══ Provided entries ══
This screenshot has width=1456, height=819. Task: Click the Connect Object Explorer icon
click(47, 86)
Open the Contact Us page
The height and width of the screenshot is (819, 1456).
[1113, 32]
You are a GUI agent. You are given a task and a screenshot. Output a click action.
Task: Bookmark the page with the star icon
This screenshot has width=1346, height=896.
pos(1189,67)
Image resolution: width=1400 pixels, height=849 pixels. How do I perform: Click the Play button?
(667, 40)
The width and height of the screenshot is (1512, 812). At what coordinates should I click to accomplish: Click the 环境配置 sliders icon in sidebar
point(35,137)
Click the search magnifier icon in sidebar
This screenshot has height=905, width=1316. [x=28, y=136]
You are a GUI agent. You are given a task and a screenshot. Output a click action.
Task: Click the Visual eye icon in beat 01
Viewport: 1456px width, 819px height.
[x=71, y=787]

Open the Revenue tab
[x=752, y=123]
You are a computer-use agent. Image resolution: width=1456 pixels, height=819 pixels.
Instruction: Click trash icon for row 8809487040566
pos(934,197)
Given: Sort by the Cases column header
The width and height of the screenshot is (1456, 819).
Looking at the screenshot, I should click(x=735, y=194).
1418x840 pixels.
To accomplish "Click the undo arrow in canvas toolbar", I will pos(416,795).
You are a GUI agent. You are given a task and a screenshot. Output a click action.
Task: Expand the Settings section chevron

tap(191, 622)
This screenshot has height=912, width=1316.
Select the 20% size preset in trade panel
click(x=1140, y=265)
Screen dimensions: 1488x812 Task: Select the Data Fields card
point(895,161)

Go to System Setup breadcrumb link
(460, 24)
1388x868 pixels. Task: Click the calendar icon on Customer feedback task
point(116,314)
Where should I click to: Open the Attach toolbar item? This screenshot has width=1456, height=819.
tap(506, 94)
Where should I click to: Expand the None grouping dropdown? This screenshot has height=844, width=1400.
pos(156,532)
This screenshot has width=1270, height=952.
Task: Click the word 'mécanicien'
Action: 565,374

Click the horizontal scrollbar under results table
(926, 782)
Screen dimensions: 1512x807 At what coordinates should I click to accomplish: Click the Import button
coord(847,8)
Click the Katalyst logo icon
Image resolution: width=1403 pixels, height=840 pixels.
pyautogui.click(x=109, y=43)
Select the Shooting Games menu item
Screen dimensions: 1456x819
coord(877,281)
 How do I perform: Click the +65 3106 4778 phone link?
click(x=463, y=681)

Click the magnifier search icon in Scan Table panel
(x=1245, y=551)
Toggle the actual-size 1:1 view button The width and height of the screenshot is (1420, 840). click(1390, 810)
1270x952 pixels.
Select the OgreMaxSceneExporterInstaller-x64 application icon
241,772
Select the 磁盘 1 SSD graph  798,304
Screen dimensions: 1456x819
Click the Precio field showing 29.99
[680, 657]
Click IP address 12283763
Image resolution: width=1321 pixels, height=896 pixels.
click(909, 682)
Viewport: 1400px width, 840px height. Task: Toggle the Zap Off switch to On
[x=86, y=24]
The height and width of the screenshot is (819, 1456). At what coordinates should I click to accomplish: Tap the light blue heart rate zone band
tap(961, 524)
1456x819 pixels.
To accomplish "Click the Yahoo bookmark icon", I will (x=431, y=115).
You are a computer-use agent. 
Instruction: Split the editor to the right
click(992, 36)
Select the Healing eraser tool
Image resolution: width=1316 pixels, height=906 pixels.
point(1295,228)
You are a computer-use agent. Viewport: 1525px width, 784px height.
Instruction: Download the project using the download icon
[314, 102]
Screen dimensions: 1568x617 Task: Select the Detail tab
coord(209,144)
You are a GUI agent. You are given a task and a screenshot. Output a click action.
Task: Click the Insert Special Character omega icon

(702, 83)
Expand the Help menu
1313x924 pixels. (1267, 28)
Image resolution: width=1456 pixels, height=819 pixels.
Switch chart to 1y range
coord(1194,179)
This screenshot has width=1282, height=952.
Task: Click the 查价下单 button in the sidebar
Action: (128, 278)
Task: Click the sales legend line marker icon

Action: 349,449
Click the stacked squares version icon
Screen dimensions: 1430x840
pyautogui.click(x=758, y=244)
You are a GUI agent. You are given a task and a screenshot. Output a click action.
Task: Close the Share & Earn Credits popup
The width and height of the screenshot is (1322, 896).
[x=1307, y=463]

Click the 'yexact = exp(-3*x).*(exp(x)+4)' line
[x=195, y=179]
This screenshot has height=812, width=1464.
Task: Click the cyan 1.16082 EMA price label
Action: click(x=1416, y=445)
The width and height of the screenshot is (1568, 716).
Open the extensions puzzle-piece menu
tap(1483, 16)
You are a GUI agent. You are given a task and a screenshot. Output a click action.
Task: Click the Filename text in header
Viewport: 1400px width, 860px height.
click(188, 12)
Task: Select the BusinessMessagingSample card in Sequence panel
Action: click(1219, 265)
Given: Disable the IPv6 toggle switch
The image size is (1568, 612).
═══
- **What is being asked**: Please write out the entries exactly, keeping every line intact.

- **Answer box**:
This screenshot has width=1456, height=819. Task: Click the Connect Object Explorer icon
click(47, 86)
Open the Contact Us page
The height and width of the screenshot is (819, 1456).
[1113, 32]
You are a GUI agent. You are given a task and a screenshot. Output a click action.
Task: Bookmark the page with the star icon
This screenshot has width=1346, height=896.
pos(1189,67)
Image resolution: width=1400 pixels, height=849 pixels. How do I perform: Click the Play button?
(667, 40)
The width and height of the screenshot is (1512, 812). At what coordinates should I click to accomplish: Click the 环境配置 sliders icon in sidebar
point(35,137)
Click the search magnifier icon in sidebar
This screenshot has height=905, width=1316. [x=28, y=136]
You are a GUI agent. You are given a task and a screenshot. Output a click action.
Task: Click the Visual eye icon in beat 01
Viewport: 1456px width, 819px height.
[x=71, y=787]

Open the Revenue tab
[x=752, y=123]
You are a computer-use agent. Image resolution: width=1456 pixels, height=819 pixels.
Instruction: Click trash icon for row 8809487040566
pos(934,197)
Given: Sort by the Cases column header
The width and height of the screenshot is (1456, 819).
Looking at the screenshot, I should click(x=735, y=194).
1418x840 pixels.
To accomplish "Click the undo arrow in canvas toolbar", I will pos(416,795).
You are a GUI agent. You are given a task and a screenshot. Output a click action.
Task: Expand the Settings section chevron

tap(191, 622)
This screenshot has height=912, width=1316.
Select the 20% size preset in trade panel
click(x=1140, y=265)
Screen dimensions: 1488x812 Task: Select the Data Fields card
point(895,161)

Go to System Setup breadcrumb link
(460, 24)
1388x868 pixels. Task: Click the calendar icon on Customer feedback task
point(116,314)
Where should I click to: Open the Attach toolbar item? This screenshot has width=1456, height=819.
tap(506, 94)
Where should I click to: Expand the None grouping dropdown? This screenshot has height=844, width=1400.
pos(156,532)
This screenshot has width=1270, height=952.
Task: Click the word 'mécanicien'
Action: 565,374

Click the horizontal scrollbar under results table
(926, 782)
Screen dimensions: 1512x807 At what coordinates should I click to accomplish: Click the Import button
coord(847,8)
Click the Katalyst logo icon
Image resolution: width=1403 pixels, height=840 pixels.
pyautogui.click(x=109, y=43)
Select the Shooting Games menu item
Screen dimensions: 1456x819
coord(877,281)
 How do I perform: Click the +65 3106 4778 phone link?
click(x=463, y=681)

Click the magnifier search icon in Scan Table panel
(x=1245, y=551)
Toggle the actual-size 1:1 view button The width and height of the screenshot is (1420, 840). click(1390, 810)
1270x952 pixels.
Select the OgreMaxSceneExporterInstaller-x64 application icon
241,772
Select the 磁盘 1 SSD graph  798,304
Screen dimensions: 1456x819
Click the Precio field showing 29.99
[680, 657]
Click IP address 12283763
Image resolution: width=1321 pixels, height=896 pixels.
click(909, 682)
Viewport: 1400px width, 840px height. Task: Toggle the Zap Off switch to On
[x=86, y=24]
The height and width of the screenshot is (819, 1456). At what coordinates should I click to accomplish: Tap the light blue heart rate zone band
tap(961, 524)
1456x819 pixels.
To accomplish "Click the Yahoo bookmark icon", I will (x=431, y=115).
You are a computer-use agent. 
Instruction: Split the editor to the right
click(992, 36)
Select the Healing eraser tool
Image resolution: width=1316 pixels, height=906 pixels.
point(1295,228)
You are a computer-use agent. Viewport: 1525px width, 784px height.
Instruction: Download the project using the download icon
[314, 102]
Screen dimensions: 1568x617 Task: Select the Detail tab
coord(209,144)
You are a GUI agent. You are given a task and a screenshot. Output a click action.
Task: Click the Insert Special Character omega icon

(702, 83)
Expand the Help menu
1313x924 pixels. (1267, 28)
Image resolution: width=1456 pixels, height=819 pixels.
Switch chart to 1y range
coord(1194,179)
This screenshot has width=1282, height=952.
Task: Click the 查价下单 button in the sidebar
Action: (128, 278)
Task: Click the sales legend line marker icon

Action: 349,449
Click the stacked squares version icon
Screen dimensions: 1430x840
pyautogui.click(x=758, y=244)
You are a GUI agent. You are given a task and a screenshot. Output a click action.
Task: Close the Share & Earn Credits popup
The width and height of the screenshot is (1322, 896).
[x=1307, y=463]

Click the 'yexact = exp(-3*x).*(exp(x)+4)' line
[x=195, y=179]
This screenshot has height=812, width=1464.
Task: Click the cyan 1.16082 EMA price label
Action: click(x=1416, y=445)
The width and height of the screenshot is (1568, 716).
Open the extensions puzzle-piece menu
tap(1483, 16)
You are a GUI agent. You are given a task and a screenshot. Output a click action.
Task: Click the Filename text in header
Viewport: 1400px width, 860px height.
click(188, 12)
Task: Select the BusinessMessagingSample card in Sequence panel
Action: click(1219, 265)
Given: Disable the IPv6 toggle switch
The image size is (1568, 612).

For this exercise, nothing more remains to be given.